AI CORNER  Chat GPT 5

###

Here’s a ~400-word expert-oriented summary of the Nature Cancer paper for your genomics-industry readers. It highlights what’s genuinely new and interesting beyond the abstract.


A Blueprint for Agentic AI in Oncology

Ferber et al. demonstrate that a modular AI agent built around GPT-4 and a suite of precision-oncology “tools” can outperform a stand-alone LLM for tumor-board–style decision-making. This is less about yet another LLM benchmark and more about how to orchestrate existing components—LLM, retrieval, domain-specific models, search, calculators—into an autonomous clinical-reasoning pipeline.

What the Agent Does

Rather than relying on a monolithic “generalist” multimodal model, the authors equip GPT-4 with specialized functions:

  • Vision transformers trained on TCGA slides to infer MSI vs MSS and KRAS/BRAF mutation status.

  • MedSAM for segmentation of CT/MRI lesions and a calculator to apply RECIST-style %-change.

  • OncoKB API, PubMed, Google search, and a 6,800-document oncology-guideline library accessed through a retrieval-augmented generation (RAG) pipeline.

  • Basic reasoning and planning—e.g., recognize a lesion in two scans, segment both, compute growth, then look up targeted-therapy options.

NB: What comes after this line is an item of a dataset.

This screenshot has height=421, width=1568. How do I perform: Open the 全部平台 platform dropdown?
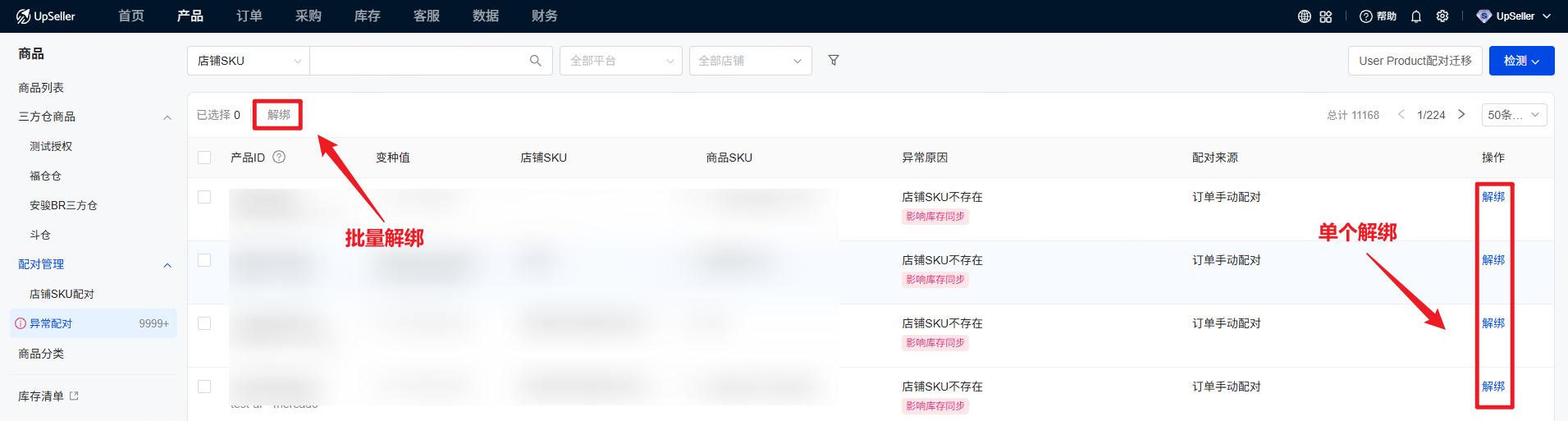(x=620, y=61)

The agent autonomously chooses and sequences these tools (up to 10 per case), integrates results, and cites supporting evidence.

Performance Highlights

  • On 20 realistic gastrointestinal-oncology cases with multimodal inputs, the agent achieved 87.2% completeness on expert-defined decision criteria versus 30.3% for GPT-4 alone.

  • Tool use was successful in 87.5% of required calls; 91% of individual statements were judged correct, with only 2.4% potentially harmful.

  • Citations were accurate in 75.5% of instances—an important step toward auditability and trust.

  • Sequential tool chaining (e.g., MedSAM → calculator → RAG) proved critical to solving multi-step tasks.

  • Open-weights LLMs (Llama-3 70B, Mixtral 8×7B) failed badly at function calling—success in only 39% and 8% of required calls—reinforcing that reasoning + tool orchestration remains a differentiator for proprietary frontier models.

Why It Matters

  • Modular, update-friendly architecture: tools and guideline corpus can be swapped or refreshed without retraining the core LLM—key for keeping up with rapidly changing oncology standards.

  • Explainability & regulatory alignment: each tool can be validated separately and its output inspected—more transparent than a single black-box model.

  • Blueprint for workflow integration: the proof-of-concept suggests a path to embedding such agents into tumor-board software or EHRs, contingent on data-privacy, interoperability, and device-approval hurdles.

Limitations and Next Steps

Small-scale evaluation (20 cases) and reliance on single-slice images limit clinical readiness. Future work will need:

  • Better-validated tools (e.g., clinical-grade MSI detectors, 3-D radiology models such as Merlin)

  • Local, secure open-weights models for HIPAA/GDPR compliance

  • Human-in-the-loop, multiturn interaction to capture real tumor-board dynamics


Bottom line: The paper moves the conversation from “Can a big LLM answer board-style questions?” to “Can we orchestrate specialist tools around an LLM to make safe, auditable, up-to-date recommendations?”—a shift with immediate relevance for developers of clinical-grade decision-support in genomics and oncology.